I've had two experiences with rental properties:
- I rented out my primary residence for five years while I was reassigned out of the area (but knew I would be back). I had 3 separate tenants over that period. The first was excellent and I was able to manage the property myself from a distance of about 200 miles. The second was OK; I was still able to manage it myself. The second tenant left and I had been reassigned about 1000 miles away; I used a "property manager" to find me a tenant and take over management responsibilities. He found a good but not great tenant but did very little to earn his share of the rent. (Example: my neighbors told me the tenant had a dog even though pets were prohibited by the lease; I called the manager and asked him to look into it. I made the point that the lease specifically prohibited pets. He said "Who reads the lease?" My point back to him was that I was paying him damned well to ensure the tenant understood the lease.)

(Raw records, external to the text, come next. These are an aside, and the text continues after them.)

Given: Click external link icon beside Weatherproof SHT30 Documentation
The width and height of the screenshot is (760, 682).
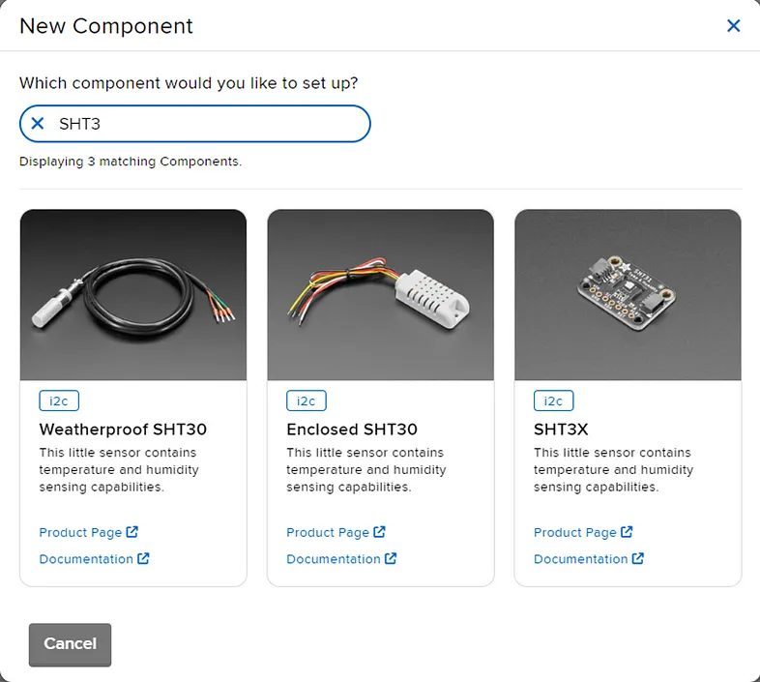Looking at the screenshot, I should click(144, 559).
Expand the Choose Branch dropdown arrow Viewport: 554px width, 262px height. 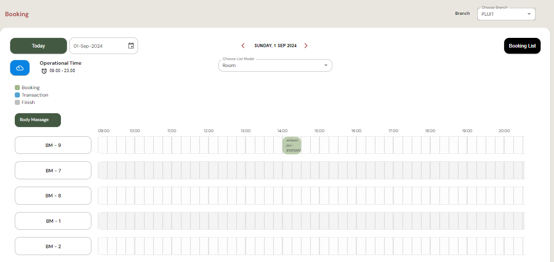click(x=529, y=14)
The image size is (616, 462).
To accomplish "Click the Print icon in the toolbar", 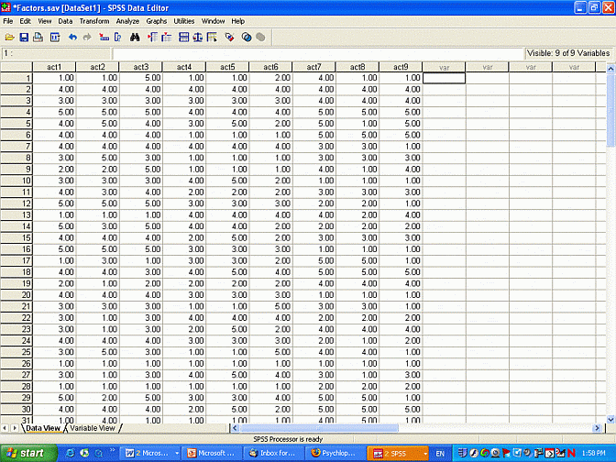I will coord(39,37).
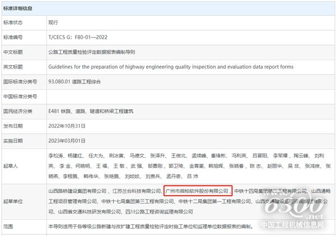
Task: Click 江苏兰台科技有限公司 in drafting units
Action: [x=132, y=191]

- I inherited a house in a resort area. While I was trying to decide what to do about it (rent it as a summer place, rent it year round, sell it) a little old lady approached me about renting in year round. She lived there for 5 years and paid the rent regularly and made very few demands on me. She also got a good deal on the rent because she did not demand that I fix it up and I was able to store things in the basement that I wasn't prepared to deal with at that point. (I had no manager for this rental.) When she died, I considered putting money into the house to do some needed beautification, but decided to sell it. (It was about 400 miles from the house; if I had been closer I might have used it as a weekend getaway.) Although the rental experience was a good one, I would have been just as well off financially to have sold the house just after I inherited it and invested the proceeds conservatively.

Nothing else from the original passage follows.